YOUR INSTRUCTIONS |
Check each line of the records below and collect those that include the word "language".

BEGIN

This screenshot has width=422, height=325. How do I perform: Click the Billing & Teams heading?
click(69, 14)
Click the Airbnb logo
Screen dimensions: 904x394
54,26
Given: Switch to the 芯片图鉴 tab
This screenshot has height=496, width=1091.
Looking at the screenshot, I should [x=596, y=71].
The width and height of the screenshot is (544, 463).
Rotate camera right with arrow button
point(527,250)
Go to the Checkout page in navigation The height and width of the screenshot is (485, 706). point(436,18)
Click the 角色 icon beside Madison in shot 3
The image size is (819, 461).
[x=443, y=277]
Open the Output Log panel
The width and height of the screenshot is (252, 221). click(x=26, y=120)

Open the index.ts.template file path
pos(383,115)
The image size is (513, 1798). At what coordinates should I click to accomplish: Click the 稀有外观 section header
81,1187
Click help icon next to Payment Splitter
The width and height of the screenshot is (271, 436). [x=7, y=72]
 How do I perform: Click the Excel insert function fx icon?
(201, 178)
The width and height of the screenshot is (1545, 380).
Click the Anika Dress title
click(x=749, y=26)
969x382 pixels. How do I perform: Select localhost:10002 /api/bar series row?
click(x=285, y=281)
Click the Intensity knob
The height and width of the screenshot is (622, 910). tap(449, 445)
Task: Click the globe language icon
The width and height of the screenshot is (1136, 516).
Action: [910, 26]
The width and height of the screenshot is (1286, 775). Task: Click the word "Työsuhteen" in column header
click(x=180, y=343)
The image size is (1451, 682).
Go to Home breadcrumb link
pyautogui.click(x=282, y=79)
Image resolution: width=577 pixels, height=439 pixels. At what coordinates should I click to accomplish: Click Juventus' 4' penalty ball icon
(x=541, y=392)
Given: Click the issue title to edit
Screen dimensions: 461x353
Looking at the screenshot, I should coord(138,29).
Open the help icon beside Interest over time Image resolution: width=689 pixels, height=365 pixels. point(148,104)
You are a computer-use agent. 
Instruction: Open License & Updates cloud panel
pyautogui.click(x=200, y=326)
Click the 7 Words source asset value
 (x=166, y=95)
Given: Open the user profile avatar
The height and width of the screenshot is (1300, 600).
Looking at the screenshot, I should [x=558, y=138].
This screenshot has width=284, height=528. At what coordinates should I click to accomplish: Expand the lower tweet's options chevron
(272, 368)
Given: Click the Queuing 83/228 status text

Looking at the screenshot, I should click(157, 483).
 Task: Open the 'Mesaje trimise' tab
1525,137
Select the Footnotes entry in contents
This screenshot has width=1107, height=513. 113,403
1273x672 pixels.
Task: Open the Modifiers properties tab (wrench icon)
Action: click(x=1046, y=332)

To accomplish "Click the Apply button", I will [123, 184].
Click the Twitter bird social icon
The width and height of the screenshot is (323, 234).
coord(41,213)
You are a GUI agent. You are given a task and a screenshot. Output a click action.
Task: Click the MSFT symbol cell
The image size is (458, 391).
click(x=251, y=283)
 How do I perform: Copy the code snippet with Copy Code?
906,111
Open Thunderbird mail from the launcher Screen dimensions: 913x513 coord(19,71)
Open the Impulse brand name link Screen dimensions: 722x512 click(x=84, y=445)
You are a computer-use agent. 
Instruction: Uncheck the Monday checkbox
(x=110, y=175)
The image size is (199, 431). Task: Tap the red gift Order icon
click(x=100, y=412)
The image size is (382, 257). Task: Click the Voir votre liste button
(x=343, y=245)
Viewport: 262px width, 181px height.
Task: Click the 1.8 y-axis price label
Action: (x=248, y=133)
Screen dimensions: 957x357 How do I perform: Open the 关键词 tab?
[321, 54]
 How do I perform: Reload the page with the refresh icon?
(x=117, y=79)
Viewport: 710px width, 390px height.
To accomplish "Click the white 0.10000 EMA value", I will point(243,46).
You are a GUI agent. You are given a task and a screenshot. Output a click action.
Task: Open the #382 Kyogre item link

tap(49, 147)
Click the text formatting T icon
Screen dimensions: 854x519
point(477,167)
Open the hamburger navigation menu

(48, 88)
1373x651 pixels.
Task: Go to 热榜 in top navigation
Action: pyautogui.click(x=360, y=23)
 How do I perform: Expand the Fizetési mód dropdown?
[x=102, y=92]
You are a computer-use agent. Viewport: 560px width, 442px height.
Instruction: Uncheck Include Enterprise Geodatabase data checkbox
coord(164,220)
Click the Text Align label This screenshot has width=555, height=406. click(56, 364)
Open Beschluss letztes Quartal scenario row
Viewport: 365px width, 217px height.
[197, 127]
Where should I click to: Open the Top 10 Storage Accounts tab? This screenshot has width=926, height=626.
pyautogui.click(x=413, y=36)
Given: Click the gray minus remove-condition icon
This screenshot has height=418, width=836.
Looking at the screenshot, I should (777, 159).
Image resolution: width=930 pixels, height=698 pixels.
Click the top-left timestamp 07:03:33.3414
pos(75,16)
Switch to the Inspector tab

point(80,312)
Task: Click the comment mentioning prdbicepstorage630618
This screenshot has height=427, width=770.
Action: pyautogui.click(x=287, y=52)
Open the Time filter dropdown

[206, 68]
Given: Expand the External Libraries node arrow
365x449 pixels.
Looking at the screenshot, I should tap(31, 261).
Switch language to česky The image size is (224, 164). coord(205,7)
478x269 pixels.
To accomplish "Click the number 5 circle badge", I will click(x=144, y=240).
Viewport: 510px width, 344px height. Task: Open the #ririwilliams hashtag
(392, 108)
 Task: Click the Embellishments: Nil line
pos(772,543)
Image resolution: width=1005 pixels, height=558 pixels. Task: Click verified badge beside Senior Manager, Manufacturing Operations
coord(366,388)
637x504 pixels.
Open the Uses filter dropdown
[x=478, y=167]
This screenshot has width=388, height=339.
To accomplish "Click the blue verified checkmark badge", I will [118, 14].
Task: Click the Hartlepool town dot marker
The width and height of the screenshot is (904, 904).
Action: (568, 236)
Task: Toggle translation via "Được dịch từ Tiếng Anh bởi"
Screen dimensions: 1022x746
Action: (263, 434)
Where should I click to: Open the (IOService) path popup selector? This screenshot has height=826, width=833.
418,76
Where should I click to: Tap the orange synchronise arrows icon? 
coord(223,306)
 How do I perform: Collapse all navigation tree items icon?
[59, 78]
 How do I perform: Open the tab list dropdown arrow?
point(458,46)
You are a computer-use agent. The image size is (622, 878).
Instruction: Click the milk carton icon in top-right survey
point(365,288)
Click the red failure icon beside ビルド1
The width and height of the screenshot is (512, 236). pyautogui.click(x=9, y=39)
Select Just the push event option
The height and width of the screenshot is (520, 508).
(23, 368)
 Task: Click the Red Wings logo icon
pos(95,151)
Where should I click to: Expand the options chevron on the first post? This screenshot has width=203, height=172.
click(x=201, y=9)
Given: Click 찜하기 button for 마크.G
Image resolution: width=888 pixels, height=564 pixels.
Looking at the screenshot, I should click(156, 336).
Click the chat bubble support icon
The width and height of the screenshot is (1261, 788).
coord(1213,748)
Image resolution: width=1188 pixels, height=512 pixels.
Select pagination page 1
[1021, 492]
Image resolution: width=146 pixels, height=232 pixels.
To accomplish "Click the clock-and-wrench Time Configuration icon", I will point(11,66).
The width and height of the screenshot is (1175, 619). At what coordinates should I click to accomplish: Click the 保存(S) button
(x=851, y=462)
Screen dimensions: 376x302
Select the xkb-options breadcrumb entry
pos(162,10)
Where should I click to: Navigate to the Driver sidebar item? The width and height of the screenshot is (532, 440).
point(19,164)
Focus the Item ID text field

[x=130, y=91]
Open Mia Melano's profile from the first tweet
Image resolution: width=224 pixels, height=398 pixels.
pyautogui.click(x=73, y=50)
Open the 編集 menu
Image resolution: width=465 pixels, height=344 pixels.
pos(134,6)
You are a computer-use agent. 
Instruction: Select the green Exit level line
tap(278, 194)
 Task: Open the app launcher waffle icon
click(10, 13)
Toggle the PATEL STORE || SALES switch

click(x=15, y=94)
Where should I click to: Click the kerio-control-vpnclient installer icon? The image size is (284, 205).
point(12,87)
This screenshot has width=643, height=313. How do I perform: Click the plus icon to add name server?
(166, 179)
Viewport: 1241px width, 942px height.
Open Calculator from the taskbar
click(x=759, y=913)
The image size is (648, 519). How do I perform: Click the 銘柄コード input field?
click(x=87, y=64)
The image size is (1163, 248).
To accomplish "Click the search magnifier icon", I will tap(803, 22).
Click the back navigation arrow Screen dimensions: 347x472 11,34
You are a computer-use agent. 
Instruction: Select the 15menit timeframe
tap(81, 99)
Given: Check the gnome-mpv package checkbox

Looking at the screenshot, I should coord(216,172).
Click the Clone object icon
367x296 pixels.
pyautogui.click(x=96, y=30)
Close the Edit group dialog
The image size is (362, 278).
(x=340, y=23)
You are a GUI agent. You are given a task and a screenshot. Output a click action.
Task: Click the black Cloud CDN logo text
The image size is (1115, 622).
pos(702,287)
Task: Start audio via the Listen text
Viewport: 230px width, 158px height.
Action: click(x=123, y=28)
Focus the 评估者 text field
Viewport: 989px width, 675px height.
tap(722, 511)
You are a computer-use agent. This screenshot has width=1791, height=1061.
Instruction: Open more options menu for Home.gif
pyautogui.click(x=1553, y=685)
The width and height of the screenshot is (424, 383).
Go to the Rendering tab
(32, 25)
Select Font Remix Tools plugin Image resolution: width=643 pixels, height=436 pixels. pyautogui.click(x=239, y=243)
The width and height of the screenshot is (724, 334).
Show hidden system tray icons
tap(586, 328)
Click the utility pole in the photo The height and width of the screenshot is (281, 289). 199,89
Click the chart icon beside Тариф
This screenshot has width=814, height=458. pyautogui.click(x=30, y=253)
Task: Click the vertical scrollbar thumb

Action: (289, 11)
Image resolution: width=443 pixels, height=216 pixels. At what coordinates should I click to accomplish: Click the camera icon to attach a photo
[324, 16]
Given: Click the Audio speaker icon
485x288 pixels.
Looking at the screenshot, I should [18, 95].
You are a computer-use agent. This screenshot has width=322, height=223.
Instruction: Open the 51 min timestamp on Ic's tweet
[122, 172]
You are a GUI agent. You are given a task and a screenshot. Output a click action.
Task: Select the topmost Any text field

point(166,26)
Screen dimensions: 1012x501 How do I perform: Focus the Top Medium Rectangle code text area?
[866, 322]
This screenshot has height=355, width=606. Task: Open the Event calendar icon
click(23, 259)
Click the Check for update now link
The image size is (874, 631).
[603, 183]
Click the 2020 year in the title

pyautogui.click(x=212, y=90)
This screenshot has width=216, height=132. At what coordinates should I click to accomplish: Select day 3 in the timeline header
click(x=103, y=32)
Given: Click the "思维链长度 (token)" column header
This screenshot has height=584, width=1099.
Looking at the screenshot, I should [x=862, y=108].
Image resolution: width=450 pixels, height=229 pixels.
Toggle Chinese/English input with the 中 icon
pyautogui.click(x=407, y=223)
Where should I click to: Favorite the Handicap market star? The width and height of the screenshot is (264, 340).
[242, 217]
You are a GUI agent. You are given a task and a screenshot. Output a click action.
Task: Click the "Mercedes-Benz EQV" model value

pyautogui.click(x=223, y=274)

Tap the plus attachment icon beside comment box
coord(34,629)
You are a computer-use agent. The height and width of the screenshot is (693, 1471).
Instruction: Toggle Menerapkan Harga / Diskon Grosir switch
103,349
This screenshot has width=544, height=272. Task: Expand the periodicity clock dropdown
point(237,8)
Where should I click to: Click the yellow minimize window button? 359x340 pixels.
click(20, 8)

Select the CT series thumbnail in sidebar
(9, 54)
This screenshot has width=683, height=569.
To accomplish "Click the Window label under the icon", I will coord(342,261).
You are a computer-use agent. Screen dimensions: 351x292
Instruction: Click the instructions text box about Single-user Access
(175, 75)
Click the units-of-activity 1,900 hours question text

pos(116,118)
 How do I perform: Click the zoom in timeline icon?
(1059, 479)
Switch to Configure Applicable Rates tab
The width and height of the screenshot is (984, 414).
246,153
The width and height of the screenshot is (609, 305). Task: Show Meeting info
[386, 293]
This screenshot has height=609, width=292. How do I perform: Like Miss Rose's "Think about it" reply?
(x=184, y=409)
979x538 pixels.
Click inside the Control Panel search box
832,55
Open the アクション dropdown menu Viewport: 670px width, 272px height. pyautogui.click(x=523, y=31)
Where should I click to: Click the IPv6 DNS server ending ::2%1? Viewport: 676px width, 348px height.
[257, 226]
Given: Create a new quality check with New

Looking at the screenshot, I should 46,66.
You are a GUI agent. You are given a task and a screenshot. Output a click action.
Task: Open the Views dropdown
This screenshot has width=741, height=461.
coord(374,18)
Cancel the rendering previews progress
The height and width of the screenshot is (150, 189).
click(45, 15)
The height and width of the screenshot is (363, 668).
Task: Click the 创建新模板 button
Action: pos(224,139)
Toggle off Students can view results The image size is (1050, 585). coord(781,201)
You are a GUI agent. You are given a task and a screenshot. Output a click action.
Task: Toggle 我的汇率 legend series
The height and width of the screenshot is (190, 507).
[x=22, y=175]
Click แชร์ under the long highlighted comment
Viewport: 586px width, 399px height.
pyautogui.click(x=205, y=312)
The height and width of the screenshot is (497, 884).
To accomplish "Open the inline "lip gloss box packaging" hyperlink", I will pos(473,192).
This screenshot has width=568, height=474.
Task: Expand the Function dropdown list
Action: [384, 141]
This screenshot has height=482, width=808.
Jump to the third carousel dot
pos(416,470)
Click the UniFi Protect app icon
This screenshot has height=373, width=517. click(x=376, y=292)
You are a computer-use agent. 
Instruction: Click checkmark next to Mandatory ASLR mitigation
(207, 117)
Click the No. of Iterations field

END

TASK ANSWER |
Task: Click the globe language icon
Switch language to česky The image size is (224, 164). coord(205,7)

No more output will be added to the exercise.